It was no longer confined to Star Trek to scan an object and ‘beam’ it to another location. German scientists from Hasso Plattner Institute have successfully developed a similar machine using 3D technology and transport material, if not humans for now.
The new machine scans an object, destroys it, transmits over internet and rebuilds it at the destination using a 3D printer and as it resembles Star Trek machine, it was named “Scotty”, the chief engineer on the Starship Enterprise, who Captain Kirk order saying “Beam me up”.
Scientists at the Hasso Plattner Institute in Germany, said that the machine “relocates physical objects across distances”.
Scotty allows teleporting inanimate physical objects as of now. Each Scotty unit consists of an off-the-shelf 3D printer with a 3-axis milling machine, a camera, and a microcontroller for encryption/decryption and transmission.
Users place an object into the sender unit, enter the address of a receiver unit, and press the teleport button.
The sender unit then digitizes the object layer-by-layer, almost shaves off material using the built-in milling machine, takes a photo using the built-in camera, encrypts the layer using the public key of the receiver, and transmits it.
The receiving unit decrypts the layer in real-time and starts printing right away. Users thus see the object appear layer-by-layer on the receiver side as it disappears layer-by-layer at the sender side.

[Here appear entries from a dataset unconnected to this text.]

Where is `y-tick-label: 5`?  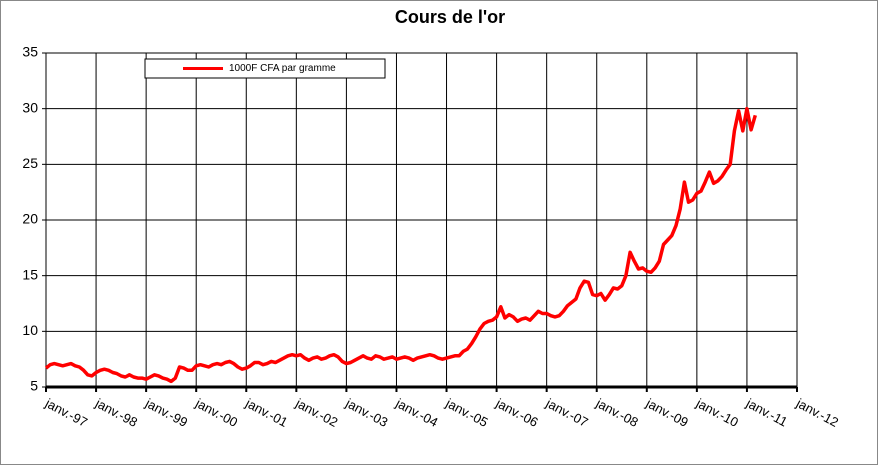
y-tick-label: 5 is located at coordinates (34, 386).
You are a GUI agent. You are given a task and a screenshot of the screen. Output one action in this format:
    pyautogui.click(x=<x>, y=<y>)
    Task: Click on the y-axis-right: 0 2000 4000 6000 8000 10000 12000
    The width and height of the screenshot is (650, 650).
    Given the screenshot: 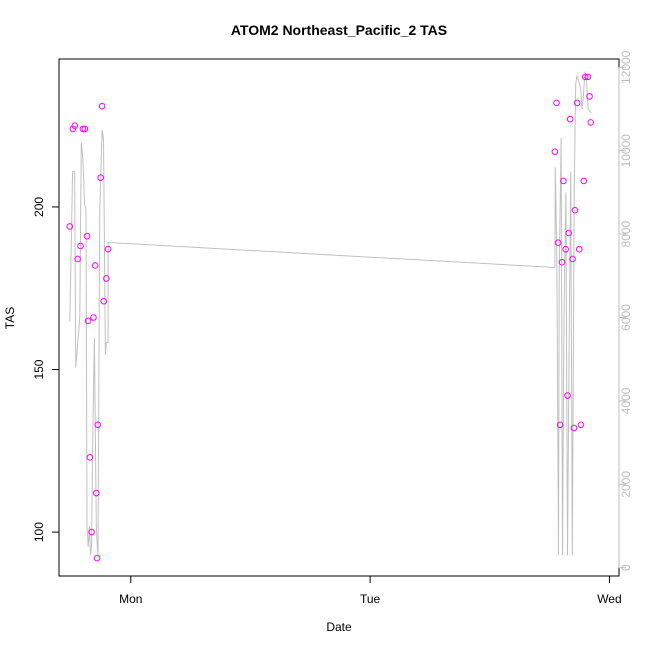 What is the action you would take?
    pyautogui.click(x=626, y=310)
    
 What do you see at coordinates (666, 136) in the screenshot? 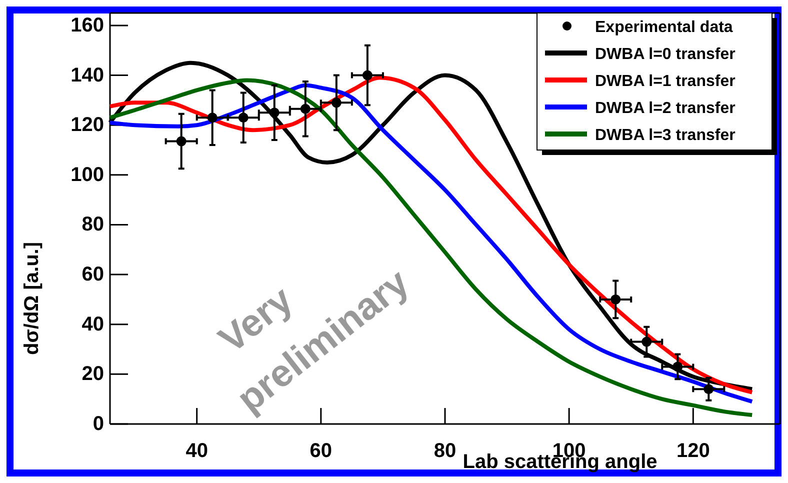
I see `legend-label: DWBA l=3 transfer` at bounding box center [666, 136].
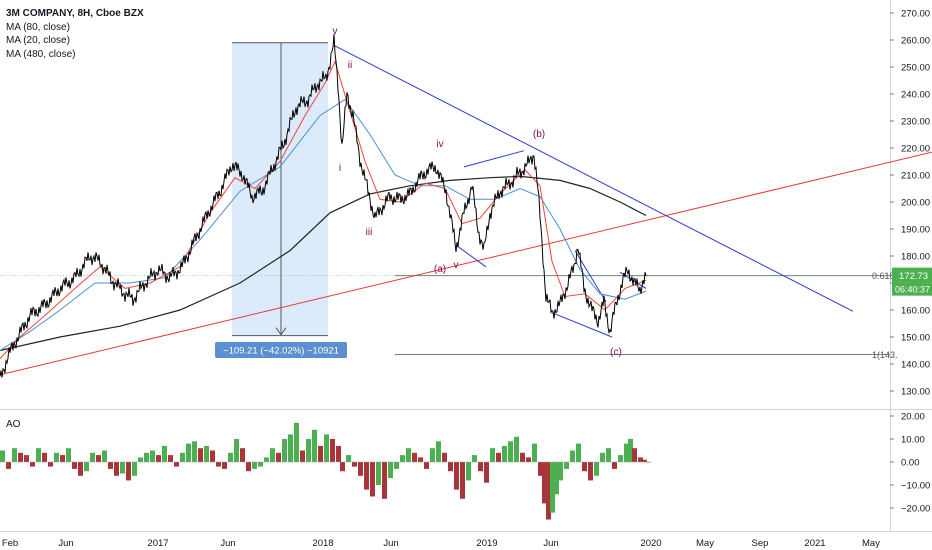 This screenshot has width=932, height=550. I want to click on ao-tick-label: −20.00, so click(916, 510).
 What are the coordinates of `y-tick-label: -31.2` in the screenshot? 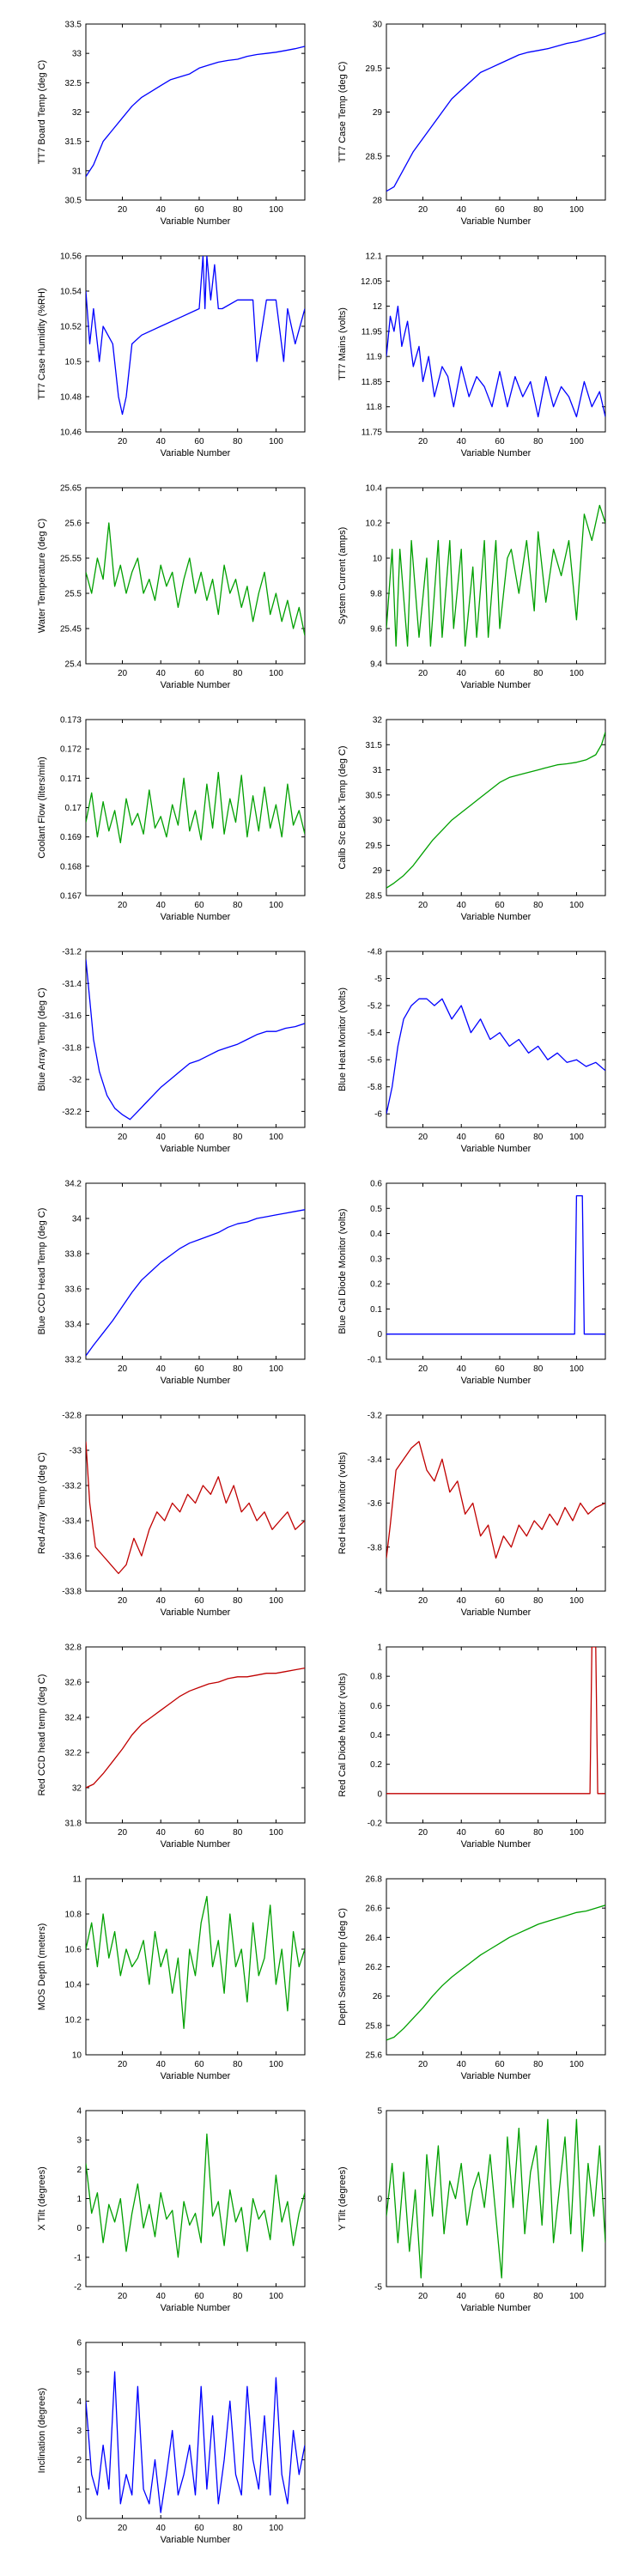 It's located at (72, 952).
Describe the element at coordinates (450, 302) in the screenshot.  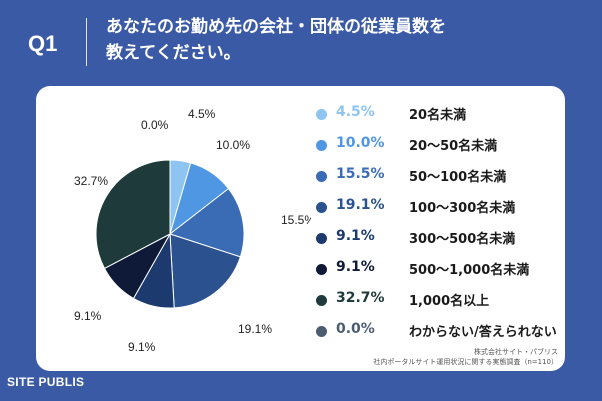
I see `legend-label: 1,000名以上` at that location.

Scotty is different from previous systems that copy physical objects, as its destruction and encryption mechanism guarantees that only one copy of the object exists at a time.
Why does it destroy the original object?
Scientists said Scotty can help preserve the uniqueness and thus the emotional value of physical objects shared between friends and also it can address some of the licensing issues involved in fast electronic delivery of physical goods.